Looks like the answer to my question is contained in the vignettes for future.callr. There is indeed a noticeable delay in future.callr compared to future with plan(multisession). I tried future.callr in my application running in a docker container from Rstudio and it works fine. For some reason, however, the call to knit_it in the example I shared previously consistently fails with future.callr and plan(callr) on our linux server while the same exact code runs fine with plan(multisession). I added the error messages from the logs below but they are uninformative, at least to me. If you have any suggestions on how I might debug this issue please let me know.
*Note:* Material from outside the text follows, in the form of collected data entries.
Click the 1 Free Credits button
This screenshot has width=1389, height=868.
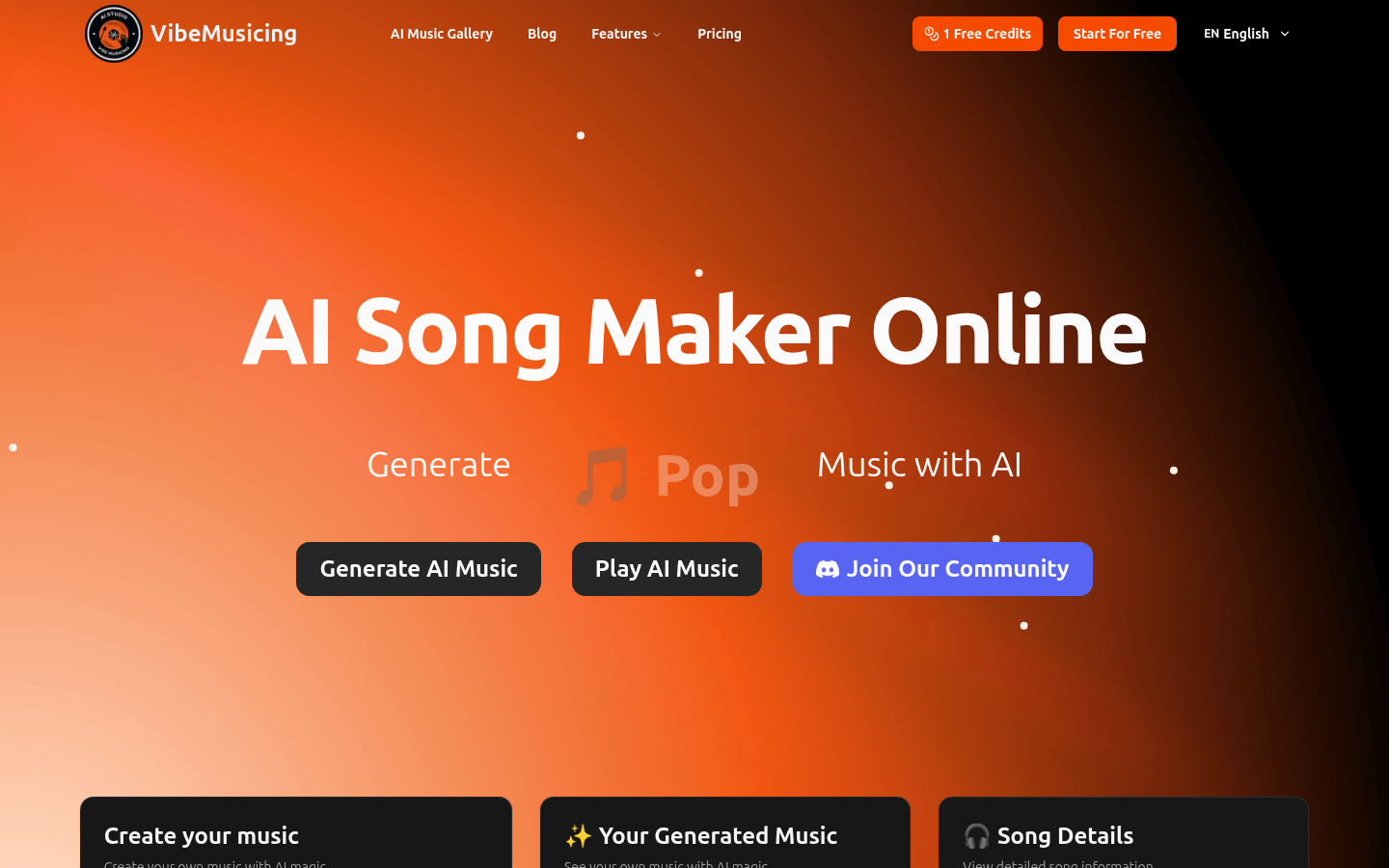coord(977,34)
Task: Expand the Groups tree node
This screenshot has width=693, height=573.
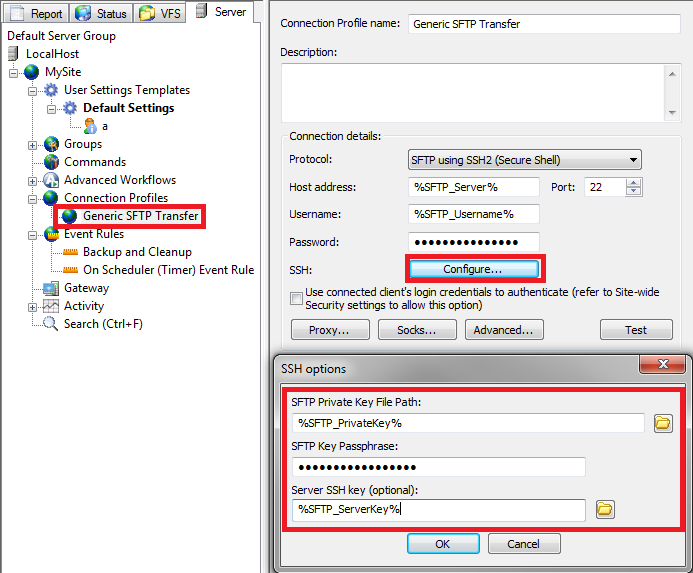Action: pyautogui.click(x=33, y=144)
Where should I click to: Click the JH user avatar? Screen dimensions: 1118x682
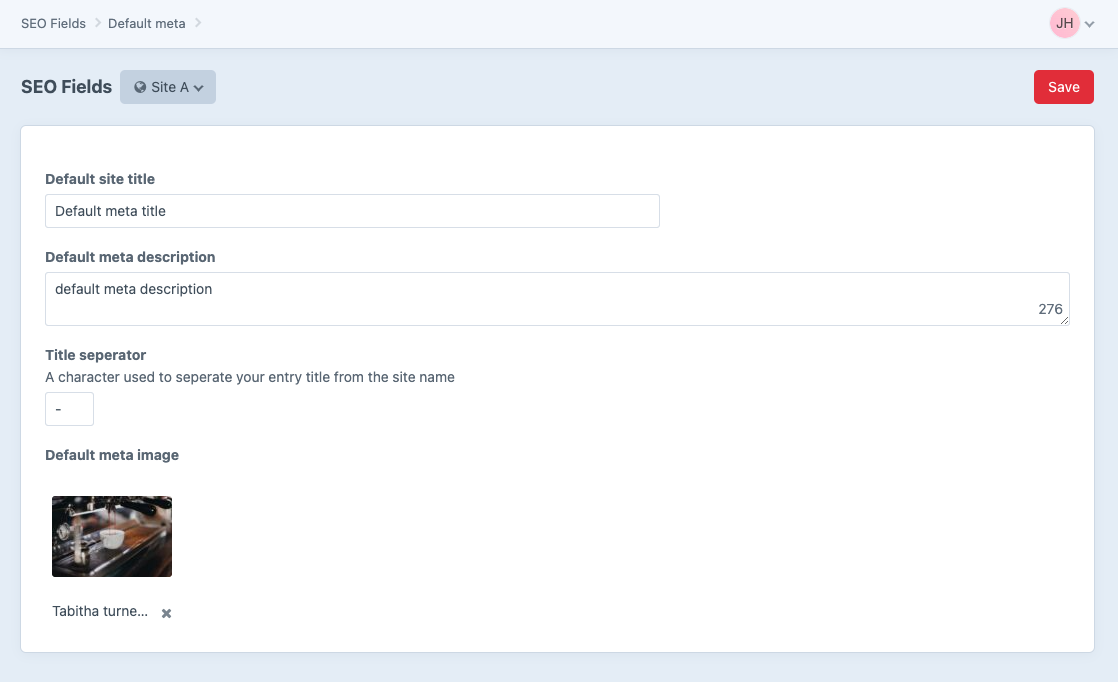1064,23
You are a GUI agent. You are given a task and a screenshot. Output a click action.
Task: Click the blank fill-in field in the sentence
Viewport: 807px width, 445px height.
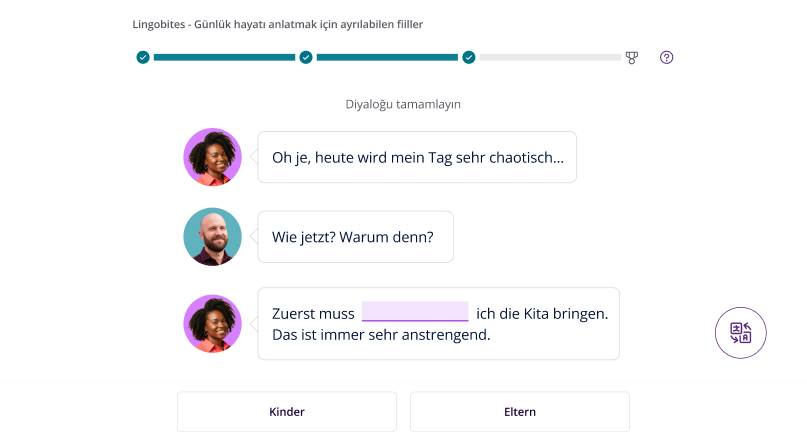tap(415, 312)
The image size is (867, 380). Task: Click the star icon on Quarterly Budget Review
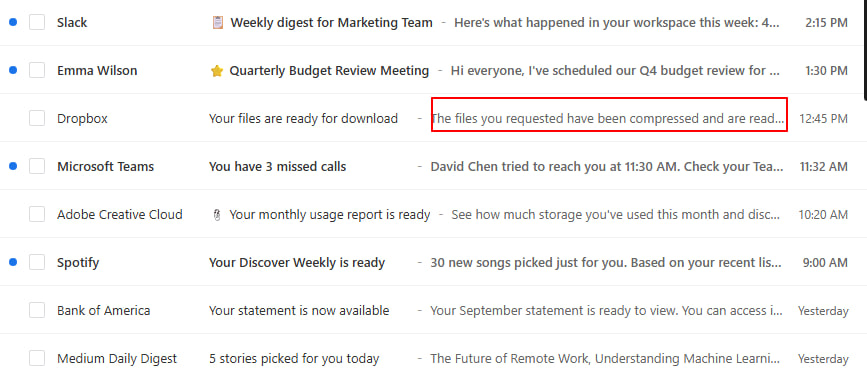pyautogui.click(x=217, y=71)
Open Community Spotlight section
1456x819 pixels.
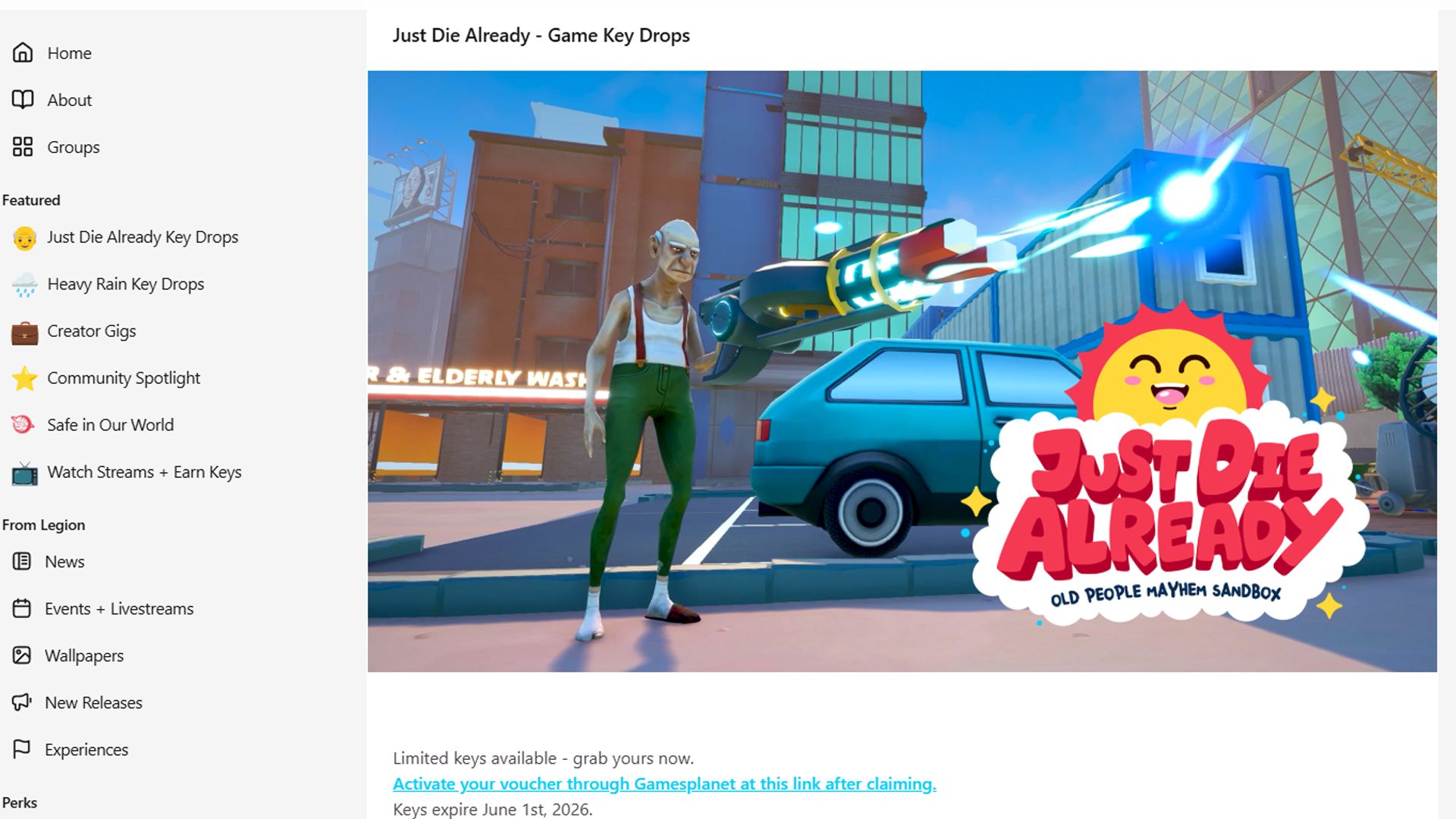point(124,378)
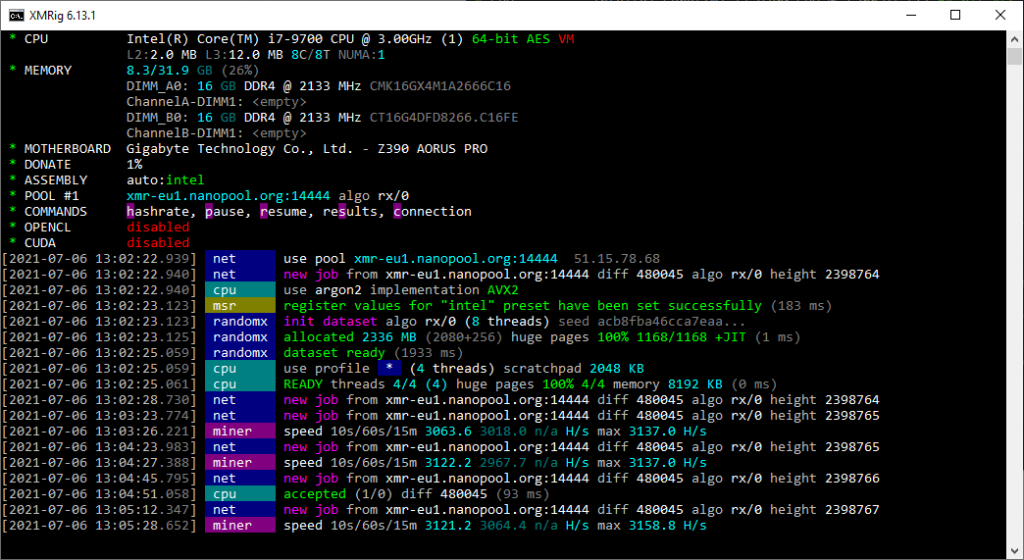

https://cran.r-project.org/web/packages/future.callr/vignettes/future.callr.html

"When using callr futures, each future is resolved in a fresh background R session which ends as soon as the value of the future has been collected. In contrast, multisession futures are resolved in background R worker sessions that serve multiple futures over their life spans. The advantage with using a new R process for each future is that it is that the R environment is guaranteed not to be contaminated by previous futures, e.g. memory allocations, finalizers, modified options, and loaded and attached packages. The disadvantage, is an added overhead of launching a new R process. (At the moment, I am neither aware of formal benchmarking of this extra overhead nor of performance comparisons of callr to alternative future backends.)"

  82: stop
  81: <Anonymous>
  80: onFulfilled
  78: onFulfilled
  76: onFulfilled
  74: func
  69: contextFunc
  68: env$runWith
  61: ctx$run
  60: onFulfilled
  59: onFulfilled
  57: onFulfilled
  55: onFulfilled
  54: onFulfilled
  52: onFulfilled
  50: onFulfilled
  49: func
  44: contextFunc
  43: env$runWith
  36: ctx$run
  35: onFulfilled
  34: onFulfilled
  24: f
  23: FUN
  22: lapply
  21: <Anonymous>
From earlier call:
  127: domain$wrapOnFulfilled
  126: promiseDomain$onThen
  125: action
  118: promise
  117: promise$then
  116: then
  115: %...>%
   99: renderPrint
   98: func
   82: origRenderFunc
   81: output$quiz_submit0.01
    1: runApp
vnijs commented 3 years ago

I just upgraded to 0.6.0 of the future.callr package and (1) plan(callr) now works on our Ubuntu 20.04 server and (2) evaluating code seems quite a faster than before. Closing this issue. Thanks again for the excellent future packages!

HenrikBengtsson commented 3 years ago

Thank you and thanks for reporting back. Good to hear it works for you now. FYI, I don't see anything in future.callr 0.5.0 (2019-09-27) -> 0.6.0 (2021-01-02) that would make a difference. I'm quite sure it must have been some other updates or something else that caused it to start working for you.